Storage Architecture

Storage Architecture

Couchbase Server consists of various services and components that have different storage requirements. Each component uses the optimized storage engine purpose-built and configured for the workload of relevant components.

As an administrator, you can independently control data and index storage paths within the file system on a per node basis. This ensures data and index storage can utilize separate I/O subsystems to enable independent tuning and isolation. There are multiple storage engines in use in Couchbase Server:
  • Data Service, MapReduce Views, Spatial Views, and Couchstore

    For core data operations, MapReduce views, and spatial views, Couchbase Server uses Couchstore. Each vBucket is represented as a separate Couchstore file in the file system. Couchstore uses a B+tree structure to quickly access items through their keys. For efficient writes, Couchstore uses an append-only write model for each file for efficient and safe writes.

  • Index Service, Search Service, and ForestDB

    For indexing with GSI in the Index service and full-text index in the search service, Couchbase Server uses ForestDB. With ForestDB, each index is represented as a separate ForestDB file in the file system. Unlike Couchstore, ForestDB uses a B+trie structure to quickly access item through its index key. B+trie provides a more efficient tree structure compared to B+trees and ensures a shallower tree hierarchy to better scale large item counts and very large index keys. ForestDB offers multiple options for its writes. ForestDB can be configured to use an append-only write model for each file for efficient writes which also requires regular compaction for cleanup. ForestDB can also be configured to use "circular reuse" which allows incoming writes to reuse the existing orphaned space within the file instead of simply just append only writes. In the "circular reuse" mode, compaction is still needed but with much less frequency (typically once a week). For more information on ForestDB and B+trie, see https://github.com/couchbase/forestdb.

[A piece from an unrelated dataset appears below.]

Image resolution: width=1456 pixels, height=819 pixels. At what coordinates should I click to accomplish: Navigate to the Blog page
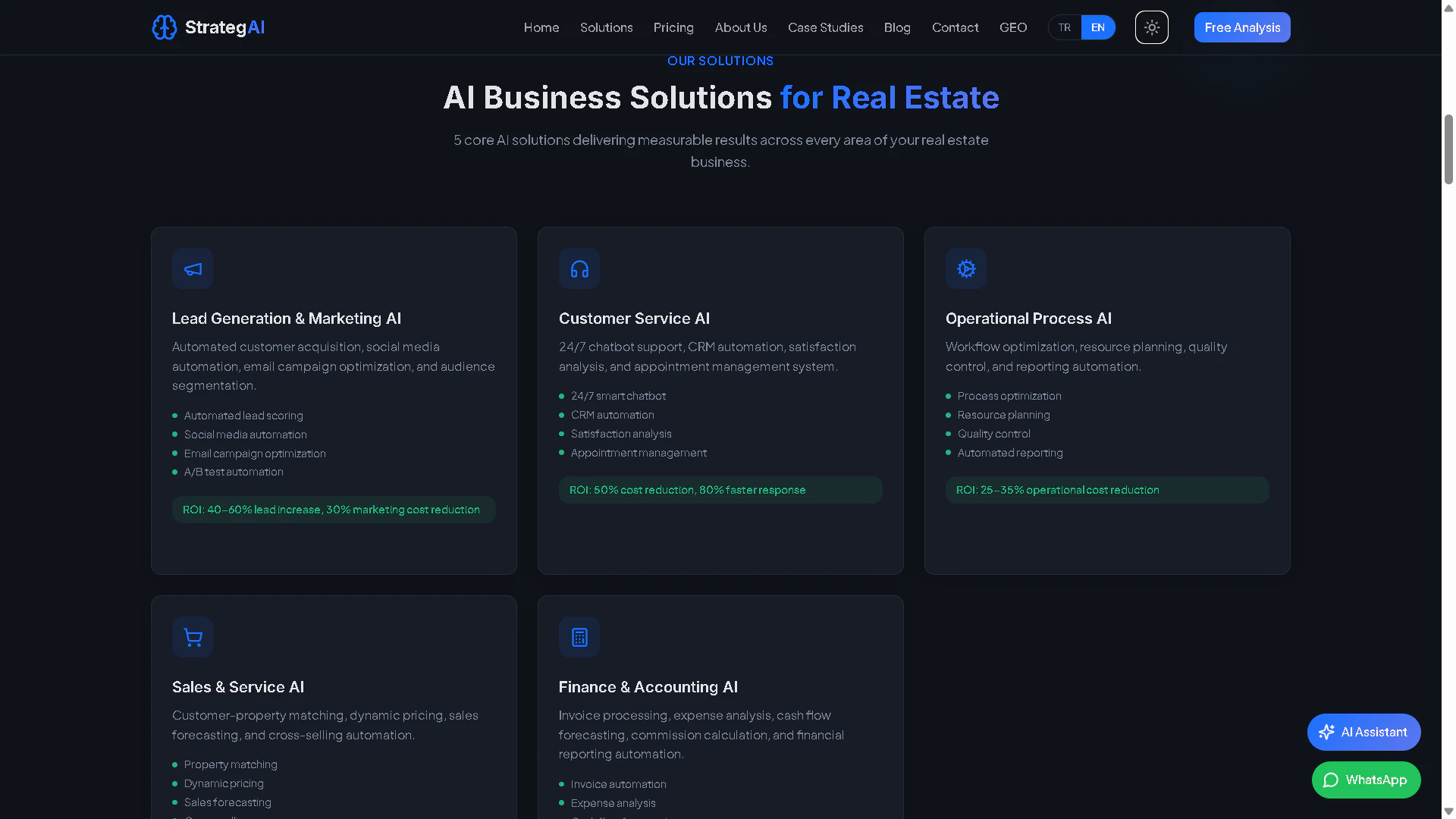point(897,27)
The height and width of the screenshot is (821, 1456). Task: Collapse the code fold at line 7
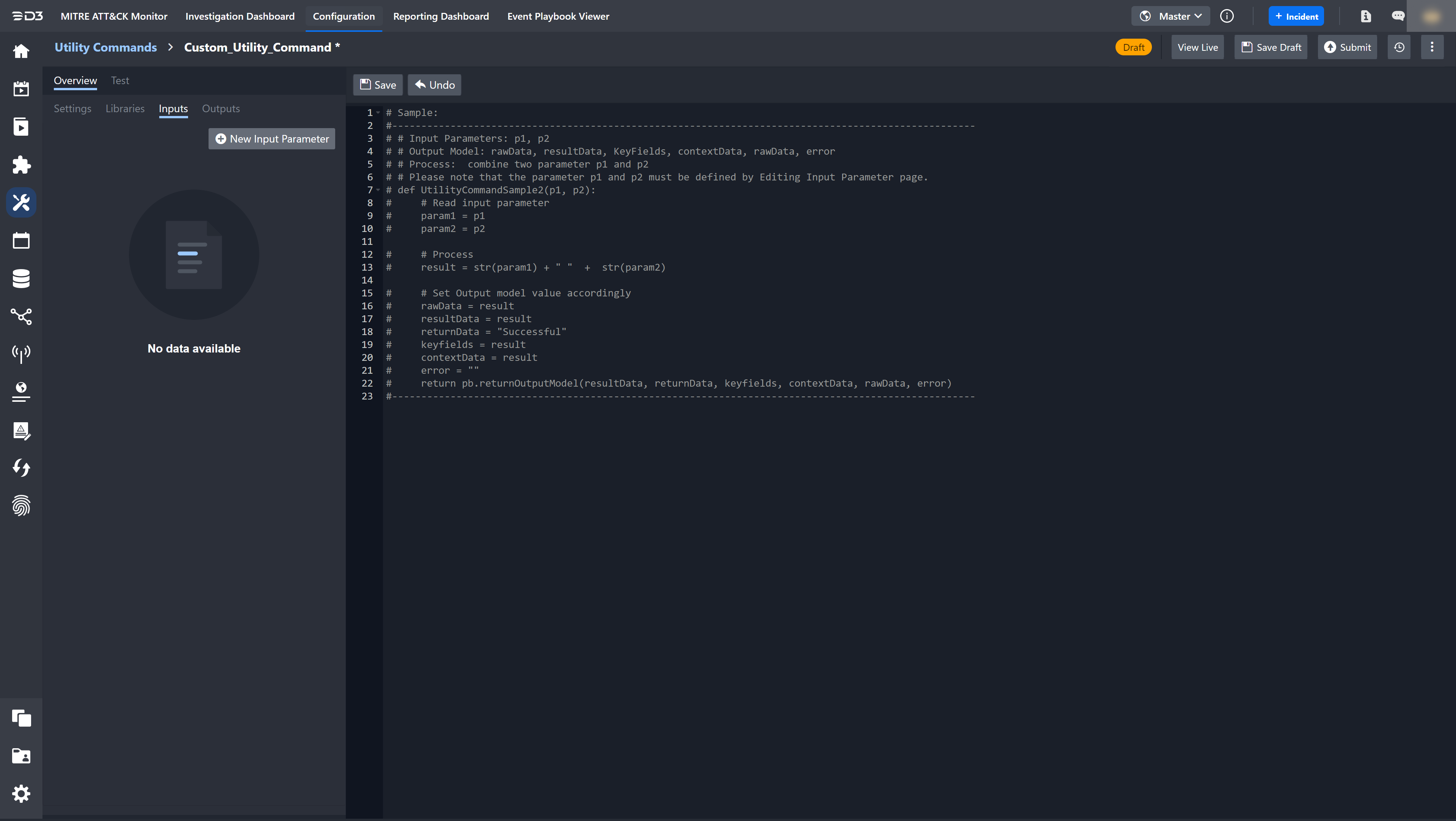coord(379,190)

Couchstore Versus ForestDB

Couchbase Server uses multiple storage engines to optimize specific I/O patterns required by the services. Couchstore is used for storage under data service for both database engine and for view engine. ForestDB is used by the index service for storage of global secondary indexes.

There are a few similarities between Couchstore and ForestDB.
  • Both come with an append-only write approach. Additionally, ForestDB supports the circular reuse write approach.
  • Both storage engines perform compression using the SNAPPY library when persisting.
  • Both storage engines require compaction to periodically clean up orphaned pages. However, the ForestDB circular reuse write model requires less frequent compactions.
There are a few important differences between Couchstore and ForestDB.
  • Tree Structure: Unlike Couchstore, ForestDB does not maintain a B+tree structure. ForestDB uses an optimized tree structure called B+trie. B+trie can handle large keys much more efficiently. This helps in cases where a large set of attributes or a single large attribute in the document need to be indexed. B+tree with large index keys can end up with many levels in the tree. The depth of the tree impacts the write amplification and access times to get to the leaf of the tree during scans. With a B+trie, the same key size can achieve much shallower tree structure reducing both write amplification and retrieval times.
  • Caching: Unlike Couchstore, ForestDB maintain its own cache. This cache holds the mutations before they are persisted to disk.

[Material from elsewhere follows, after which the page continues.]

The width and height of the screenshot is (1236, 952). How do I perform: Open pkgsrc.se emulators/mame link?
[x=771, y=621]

Append-only and Compaction

As mutations arrive, the writes append new pages to the end of the file and invalidate links to previous versions of the updated pages. With these append-only write models, a compaction process is needed to clean up the orphaned or fragmented space in the files.

In Couchbase Server, the compaction process reads the existing file and writes a new contiguous file that no longer contains the orphaned items. The compaction process runs in the background and is designed to minimize the impact on the front end performance.

The compaction process can be manual, scheduled, or automated based on percentage of fragmentation. Compaction of an entire dataset is parallelized across multiple nodes as well as multiple files within those nodes.

In the figure below, as updated data is received by Couchbase Server, the previous versions are orphaned. After compaction, the orphaned references are removed and a continuous file is created.
Figure 1. Compaction in Couchbase Server

Writes with Circular Reuse

When you enable writes with "circular reuse", as mutations arrive, instead of simply appending new pages to the end of the file, write operations look for reusing the orphaned space in the file. If there is not enough orphaned space available in the file that can accommodate the write, the operation may still do a write with append. With writes with circular reuse, a compaction process is still needed to create a continuous (defragmented) file.

With circular reuse, full compaction still operates the same way. The compaction process reads the existing file and writes a new contiguous file that no longer contains the orphaned items, and is written as a contiguous file in order of the keys. The compaction process runs less often with writes with circular reuse. Compaction still runs in the background and is designed to minimize the impact on the front end performance.

The compaction process can be manual, scheduled, or automated based on percentage of fragmentation. See Configuring Auto-Compaction for details. Compaction of an entire dataset is parallelized across multiple nodes as well as multiple files within those nodes.